Registros guardados de una colección:

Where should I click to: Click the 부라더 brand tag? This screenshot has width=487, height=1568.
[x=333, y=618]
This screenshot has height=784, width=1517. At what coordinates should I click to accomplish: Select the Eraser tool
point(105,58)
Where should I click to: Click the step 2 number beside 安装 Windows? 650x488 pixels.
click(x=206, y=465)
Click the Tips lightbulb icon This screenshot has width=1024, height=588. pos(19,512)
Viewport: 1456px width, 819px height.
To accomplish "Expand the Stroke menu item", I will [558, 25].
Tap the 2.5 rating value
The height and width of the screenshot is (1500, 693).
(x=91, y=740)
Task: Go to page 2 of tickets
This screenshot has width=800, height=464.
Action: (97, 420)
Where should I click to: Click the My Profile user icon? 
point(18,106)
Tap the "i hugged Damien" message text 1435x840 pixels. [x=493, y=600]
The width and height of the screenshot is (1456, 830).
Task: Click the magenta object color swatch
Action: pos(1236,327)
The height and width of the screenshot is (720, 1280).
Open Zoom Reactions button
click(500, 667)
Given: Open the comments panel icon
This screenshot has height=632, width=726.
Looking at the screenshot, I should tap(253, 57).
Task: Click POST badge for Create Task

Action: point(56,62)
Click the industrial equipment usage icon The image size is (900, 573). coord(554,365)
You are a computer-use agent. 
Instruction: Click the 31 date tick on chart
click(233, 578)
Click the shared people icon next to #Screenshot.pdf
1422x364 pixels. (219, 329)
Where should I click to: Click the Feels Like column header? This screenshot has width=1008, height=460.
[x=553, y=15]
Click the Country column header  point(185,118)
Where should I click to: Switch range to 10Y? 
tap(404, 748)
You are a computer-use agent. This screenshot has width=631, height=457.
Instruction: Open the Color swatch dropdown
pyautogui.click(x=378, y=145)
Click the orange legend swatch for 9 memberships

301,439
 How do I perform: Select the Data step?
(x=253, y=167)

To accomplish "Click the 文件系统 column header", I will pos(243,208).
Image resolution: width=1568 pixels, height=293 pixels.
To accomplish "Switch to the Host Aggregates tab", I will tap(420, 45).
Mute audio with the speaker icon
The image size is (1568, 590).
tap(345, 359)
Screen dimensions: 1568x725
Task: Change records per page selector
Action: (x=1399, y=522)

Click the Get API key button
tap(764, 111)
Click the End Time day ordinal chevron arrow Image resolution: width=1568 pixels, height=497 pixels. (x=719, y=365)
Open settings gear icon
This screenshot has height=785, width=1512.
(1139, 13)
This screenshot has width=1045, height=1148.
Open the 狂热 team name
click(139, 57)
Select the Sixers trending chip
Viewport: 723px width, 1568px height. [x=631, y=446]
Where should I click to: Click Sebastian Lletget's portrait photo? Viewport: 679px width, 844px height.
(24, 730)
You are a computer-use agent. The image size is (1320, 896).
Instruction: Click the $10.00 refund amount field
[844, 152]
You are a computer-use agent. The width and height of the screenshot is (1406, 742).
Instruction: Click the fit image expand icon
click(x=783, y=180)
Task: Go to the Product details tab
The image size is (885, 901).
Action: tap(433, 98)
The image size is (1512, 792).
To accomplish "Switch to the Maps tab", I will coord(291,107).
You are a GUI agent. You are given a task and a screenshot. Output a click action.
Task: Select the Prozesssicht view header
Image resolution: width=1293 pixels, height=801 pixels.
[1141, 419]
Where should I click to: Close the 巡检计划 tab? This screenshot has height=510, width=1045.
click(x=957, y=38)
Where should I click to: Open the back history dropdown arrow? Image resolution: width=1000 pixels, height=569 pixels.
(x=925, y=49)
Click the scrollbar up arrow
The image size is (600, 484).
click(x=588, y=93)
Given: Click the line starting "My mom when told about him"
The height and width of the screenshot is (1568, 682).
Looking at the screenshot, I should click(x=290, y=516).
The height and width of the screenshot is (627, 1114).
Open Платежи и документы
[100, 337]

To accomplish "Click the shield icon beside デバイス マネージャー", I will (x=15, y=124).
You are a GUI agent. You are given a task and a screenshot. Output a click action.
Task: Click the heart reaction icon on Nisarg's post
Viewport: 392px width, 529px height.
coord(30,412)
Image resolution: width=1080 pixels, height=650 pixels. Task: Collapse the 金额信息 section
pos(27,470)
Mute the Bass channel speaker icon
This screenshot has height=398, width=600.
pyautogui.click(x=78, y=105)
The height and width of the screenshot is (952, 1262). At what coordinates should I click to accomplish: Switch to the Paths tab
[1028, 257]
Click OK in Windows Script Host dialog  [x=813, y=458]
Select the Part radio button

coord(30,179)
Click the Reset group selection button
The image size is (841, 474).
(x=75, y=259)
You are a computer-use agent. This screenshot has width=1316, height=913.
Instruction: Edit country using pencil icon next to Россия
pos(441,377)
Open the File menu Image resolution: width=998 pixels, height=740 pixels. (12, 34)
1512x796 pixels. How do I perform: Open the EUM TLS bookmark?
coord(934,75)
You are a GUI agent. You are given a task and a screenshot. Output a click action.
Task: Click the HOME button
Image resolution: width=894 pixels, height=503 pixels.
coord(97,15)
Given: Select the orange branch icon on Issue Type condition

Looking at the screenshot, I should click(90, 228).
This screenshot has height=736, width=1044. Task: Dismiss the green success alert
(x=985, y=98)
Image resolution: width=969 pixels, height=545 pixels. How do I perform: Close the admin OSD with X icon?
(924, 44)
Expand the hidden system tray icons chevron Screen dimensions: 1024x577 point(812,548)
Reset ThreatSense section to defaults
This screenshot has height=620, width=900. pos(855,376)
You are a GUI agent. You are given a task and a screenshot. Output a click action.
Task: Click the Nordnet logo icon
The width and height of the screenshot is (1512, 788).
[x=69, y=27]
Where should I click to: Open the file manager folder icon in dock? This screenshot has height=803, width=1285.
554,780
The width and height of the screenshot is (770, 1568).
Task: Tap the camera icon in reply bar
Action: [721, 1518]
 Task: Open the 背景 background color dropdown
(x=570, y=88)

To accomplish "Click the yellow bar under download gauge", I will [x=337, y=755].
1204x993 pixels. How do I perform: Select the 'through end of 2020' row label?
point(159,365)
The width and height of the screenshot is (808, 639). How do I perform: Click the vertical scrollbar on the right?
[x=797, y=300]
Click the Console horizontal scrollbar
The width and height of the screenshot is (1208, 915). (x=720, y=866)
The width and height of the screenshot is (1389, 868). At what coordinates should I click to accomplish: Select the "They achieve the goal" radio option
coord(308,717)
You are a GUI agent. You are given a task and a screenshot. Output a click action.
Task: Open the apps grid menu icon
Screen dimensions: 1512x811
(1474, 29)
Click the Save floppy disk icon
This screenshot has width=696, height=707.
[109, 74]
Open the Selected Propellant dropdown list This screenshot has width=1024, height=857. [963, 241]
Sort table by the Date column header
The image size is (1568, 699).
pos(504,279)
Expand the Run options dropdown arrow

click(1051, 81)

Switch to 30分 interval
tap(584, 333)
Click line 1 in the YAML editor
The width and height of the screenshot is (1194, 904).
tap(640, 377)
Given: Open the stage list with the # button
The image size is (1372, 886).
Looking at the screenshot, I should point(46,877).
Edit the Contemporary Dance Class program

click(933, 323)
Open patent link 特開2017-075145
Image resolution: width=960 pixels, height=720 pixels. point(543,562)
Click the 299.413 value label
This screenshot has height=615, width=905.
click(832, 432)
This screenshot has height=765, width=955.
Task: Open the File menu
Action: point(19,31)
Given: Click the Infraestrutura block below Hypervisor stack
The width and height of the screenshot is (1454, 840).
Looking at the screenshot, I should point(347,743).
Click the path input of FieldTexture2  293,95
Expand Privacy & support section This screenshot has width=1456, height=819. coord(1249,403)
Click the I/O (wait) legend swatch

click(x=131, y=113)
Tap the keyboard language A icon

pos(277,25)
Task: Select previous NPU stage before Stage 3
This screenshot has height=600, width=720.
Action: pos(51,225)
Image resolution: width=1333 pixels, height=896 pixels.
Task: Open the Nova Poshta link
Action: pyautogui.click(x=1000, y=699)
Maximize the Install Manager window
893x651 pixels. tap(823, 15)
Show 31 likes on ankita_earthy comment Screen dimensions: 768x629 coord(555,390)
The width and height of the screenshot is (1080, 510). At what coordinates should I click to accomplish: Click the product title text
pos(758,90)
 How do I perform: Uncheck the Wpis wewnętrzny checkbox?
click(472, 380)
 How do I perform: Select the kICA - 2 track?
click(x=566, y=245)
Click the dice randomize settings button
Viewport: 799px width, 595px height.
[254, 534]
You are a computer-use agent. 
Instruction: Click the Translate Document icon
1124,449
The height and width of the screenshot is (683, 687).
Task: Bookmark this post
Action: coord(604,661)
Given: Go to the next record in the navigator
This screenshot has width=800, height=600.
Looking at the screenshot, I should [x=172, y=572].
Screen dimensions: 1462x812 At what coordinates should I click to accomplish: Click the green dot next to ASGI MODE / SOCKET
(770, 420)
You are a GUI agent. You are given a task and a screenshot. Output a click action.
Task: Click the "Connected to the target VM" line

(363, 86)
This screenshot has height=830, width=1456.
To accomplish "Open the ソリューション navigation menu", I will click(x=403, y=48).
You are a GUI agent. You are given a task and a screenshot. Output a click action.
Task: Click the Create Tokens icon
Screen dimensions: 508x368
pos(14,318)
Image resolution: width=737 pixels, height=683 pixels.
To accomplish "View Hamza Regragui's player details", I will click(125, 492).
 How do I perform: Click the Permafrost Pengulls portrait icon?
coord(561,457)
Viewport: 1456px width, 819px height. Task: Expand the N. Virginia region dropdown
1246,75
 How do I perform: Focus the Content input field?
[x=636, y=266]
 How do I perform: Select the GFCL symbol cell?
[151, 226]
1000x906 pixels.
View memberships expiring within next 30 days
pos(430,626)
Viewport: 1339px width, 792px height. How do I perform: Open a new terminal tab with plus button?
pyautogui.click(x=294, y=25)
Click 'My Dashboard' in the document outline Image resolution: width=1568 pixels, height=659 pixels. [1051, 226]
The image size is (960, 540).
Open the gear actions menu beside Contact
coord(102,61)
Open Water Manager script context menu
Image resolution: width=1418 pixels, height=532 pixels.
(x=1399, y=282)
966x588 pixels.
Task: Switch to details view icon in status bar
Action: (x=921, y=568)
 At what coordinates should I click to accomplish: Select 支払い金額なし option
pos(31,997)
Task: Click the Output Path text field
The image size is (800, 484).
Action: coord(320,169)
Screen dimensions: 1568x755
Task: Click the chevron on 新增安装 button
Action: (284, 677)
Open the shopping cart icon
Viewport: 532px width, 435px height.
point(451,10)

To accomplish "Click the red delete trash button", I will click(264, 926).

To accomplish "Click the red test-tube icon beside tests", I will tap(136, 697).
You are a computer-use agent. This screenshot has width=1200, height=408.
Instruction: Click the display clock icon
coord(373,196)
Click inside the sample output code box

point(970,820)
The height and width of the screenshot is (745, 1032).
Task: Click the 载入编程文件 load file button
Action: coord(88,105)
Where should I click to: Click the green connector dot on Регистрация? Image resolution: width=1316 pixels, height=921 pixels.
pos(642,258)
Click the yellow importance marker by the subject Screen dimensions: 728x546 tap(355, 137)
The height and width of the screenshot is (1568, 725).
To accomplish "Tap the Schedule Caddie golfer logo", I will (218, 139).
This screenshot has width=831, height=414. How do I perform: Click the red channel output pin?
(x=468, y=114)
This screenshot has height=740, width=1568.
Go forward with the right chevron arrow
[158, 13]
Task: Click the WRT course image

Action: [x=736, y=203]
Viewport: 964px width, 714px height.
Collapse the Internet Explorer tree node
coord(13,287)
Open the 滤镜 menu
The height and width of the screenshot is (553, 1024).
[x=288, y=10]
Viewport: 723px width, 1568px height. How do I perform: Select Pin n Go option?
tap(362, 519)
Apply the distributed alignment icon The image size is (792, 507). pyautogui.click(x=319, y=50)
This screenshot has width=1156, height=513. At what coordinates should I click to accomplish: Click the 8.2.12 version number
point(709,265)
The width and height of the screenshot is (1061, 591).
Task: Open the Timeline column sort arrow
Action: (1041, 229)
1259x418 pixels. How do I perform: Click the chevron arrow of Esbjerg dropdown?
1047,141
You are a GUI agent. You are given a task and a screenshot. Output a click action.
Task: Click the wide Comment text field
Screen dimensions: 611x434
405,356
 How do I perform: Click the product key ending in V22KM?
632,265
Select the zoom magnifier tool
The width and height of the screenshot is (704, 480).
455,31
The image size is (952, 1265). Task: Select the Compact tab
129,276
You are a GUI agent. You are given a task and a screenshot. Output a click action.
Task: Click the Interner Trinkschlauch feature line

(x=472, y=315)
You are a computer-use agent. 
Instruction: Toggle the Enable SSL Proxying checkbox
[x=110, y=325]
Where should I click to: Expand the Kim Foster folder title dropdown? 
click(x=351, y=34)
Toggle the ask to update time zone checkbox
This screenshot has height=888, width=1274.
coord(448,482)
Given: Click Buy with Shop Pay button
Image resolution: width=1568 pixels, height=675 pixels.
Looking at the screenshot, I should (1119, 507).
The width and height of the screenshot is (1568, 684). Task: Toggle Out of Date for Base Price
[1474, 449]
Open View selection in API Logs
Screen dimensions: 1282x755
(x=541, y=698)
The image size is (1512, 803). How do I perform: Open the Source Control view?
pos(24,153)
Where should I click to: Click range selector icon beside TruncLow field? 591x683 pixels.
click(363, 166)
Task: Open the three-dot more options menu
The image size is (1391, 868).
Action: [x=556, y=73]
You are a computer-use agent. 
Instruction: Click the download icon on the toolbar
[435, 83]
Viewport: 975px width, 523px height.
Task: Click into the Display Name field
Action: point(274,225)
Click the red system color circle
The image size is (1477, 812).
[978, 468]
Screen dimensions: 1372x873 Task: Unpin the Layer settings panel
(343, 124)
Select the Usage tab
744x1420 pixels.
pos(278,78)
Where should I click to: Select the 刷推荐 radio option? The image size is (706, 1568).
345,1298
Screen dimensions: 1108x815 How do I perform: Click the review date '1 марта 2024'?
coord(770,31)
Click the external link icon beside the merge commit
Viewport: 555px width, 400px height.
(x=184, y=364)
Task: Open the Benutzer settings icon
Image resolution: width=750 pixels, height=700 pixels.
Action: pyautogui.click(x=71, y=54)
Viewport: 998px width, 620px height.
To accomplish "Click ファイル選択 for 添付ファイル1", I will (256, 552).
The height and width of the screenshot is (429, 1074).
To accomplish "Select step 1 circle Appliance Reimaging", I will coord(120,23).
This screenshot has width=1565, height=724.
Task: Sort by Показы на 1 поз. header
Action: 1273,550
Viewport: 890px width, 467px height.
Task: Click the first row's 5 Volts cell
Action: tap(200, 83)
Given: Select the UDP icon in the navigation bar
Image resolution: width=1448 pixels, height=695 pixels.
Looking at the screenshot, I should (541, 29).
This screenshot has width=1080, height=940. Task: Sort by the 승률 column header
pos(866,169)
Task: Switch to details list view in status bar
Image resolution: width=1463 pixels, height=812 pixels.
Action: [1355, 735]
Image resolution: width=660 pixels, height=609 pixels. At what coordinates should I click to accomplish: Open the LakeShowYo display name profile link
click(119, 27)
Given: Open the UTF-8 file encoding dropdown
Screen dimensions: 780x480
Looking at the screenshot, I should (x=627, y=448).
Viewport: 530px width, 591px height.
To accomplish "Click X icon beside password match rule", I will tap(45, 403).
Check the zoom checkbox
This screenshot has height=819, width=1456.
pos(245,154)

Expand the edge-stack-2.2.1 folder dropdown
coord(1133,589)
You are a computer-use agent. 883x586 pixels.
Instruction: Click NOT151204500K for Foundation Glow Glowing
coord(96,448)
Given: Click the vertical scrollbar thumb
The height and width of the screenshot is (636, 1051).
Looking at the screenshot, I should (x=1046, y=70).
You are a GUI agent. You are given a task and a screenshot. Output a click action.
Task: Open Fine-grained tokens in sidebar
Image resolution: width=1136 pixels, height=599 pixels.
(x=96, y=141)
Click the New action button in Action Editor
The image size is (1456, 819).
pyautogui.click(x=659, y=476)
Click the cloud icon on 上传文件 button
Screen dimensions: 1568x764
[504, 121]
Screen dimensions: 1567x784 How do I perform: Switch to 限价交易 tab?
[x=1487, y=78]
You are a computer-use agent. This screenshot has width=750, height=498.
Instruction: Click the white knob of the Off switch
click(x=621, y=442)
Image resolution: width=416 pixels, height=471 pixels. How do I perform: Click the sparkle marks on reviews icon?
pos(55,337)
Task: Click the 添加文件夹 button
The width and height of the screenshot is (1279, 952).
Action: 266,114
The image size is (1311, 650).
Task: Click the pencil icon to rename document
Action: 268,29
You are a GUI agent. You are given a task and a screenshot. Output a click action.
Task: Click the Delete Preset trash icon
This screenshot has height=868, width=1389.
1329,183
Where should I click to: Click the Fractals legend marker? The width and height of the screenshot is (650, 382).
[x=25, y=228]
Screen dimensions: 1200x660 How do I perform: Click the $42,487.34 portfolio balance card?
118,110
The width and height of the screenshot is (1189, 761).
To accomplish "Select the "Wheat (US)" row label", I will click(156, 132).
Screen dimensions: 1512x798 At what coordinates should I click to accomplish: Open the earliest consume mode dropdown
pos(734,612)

- INSTRUCCIONES DE TAREA:
Por favor, copia sin cambios las líneas de los registros desde la que contiene "Where should I click to: Switch" hasta la que contiene "Looking at the screenshot, I should click(x=290, y=516).", ambas incluidas.

- RESULTADO DEL EJERCICIO:
Where should I click to: Switch range to 10Y? 
tap(404, 748)
You are a computer-use agent. This screenshot has width=631, height=457.
Instruction: Open the Color swatch dropdown
pyautogui.click(x=378, y=145)
Click the orange legend swatch for 9 memberships

301,439
 How do I perform: Select the Data step?
(x=253, y=167)

To accomplish "Click the 文件系统 column header", I will pos(243,208).
Image resolution: width=1568 pixels, height=293 pixels.
To accomplish "Switch to the Host Aggregates tab", I will tap(420, 45).
Mute audio with the speaker icon
The image size is (1568, 590).
tap(345, 359)
Screen dimensions: 1568x725
Task: Change records per page selector
Action: (x=1399, y=522)

Click the Get API key button
tap(764, 111)
Click the End Time day ordinal chevron arrow Image resolution: width=1568 pixels, height=497 pixels. (x=719, y=365)
Open settings gear icon
This screenshot has height=785, width=1512.
(1139, 13)
This screenshot has width=1045, height=1148.
Open the 狂热 team name
click(139, 57)
Select the Sixers trending chip
Viewport: 723px width, 1568px height. [x=631, y=446]
Where should I click to: Click Sebastian Lletget's portrait photo? Viewport: 679px width, 844px height.
(24, 730)
You are a computer-use agent. The image size is (1320, 896).
Instruction: Click the $10.00 refund amount field
[844, 152]
You are a computer-use agent. The width and height of the screenshot is (1406, 742).
Instruction: Click the fit image expand icon
click(x=783, y=180)
Task: Go to the Product details tab
The image size is (885, 901).
Action: tap(433, 98)
The image size is (1512, 792).
To accomplish "Switch to the Maps tab", I will coord(291,107).
You are a GUI agent. You are given a task and a screenshot. Output a click action.
Task: Select the Prozesssicht view header
Image resolution: width=1293 pixels, height=801 pixels.
[1141, 419]
Where should I click to: Close the 巡检计划 tab? This screenshot has height=510, width=1045.
click(x=957, y=38)
Where should I click to: Open the back history dropdown arrow? Image resolution: width=1000 pixels, height=569 pixels.
(x=925, y=49)
Click the scrollbar up arrow
The image size is (600, 484).
click(x=588, y=93)
Given: Click the line starting "My mom when told about him"
The height and width of the screenshot is (1568, 682).
Looking at the screenshot, I should click(x=290, y=516).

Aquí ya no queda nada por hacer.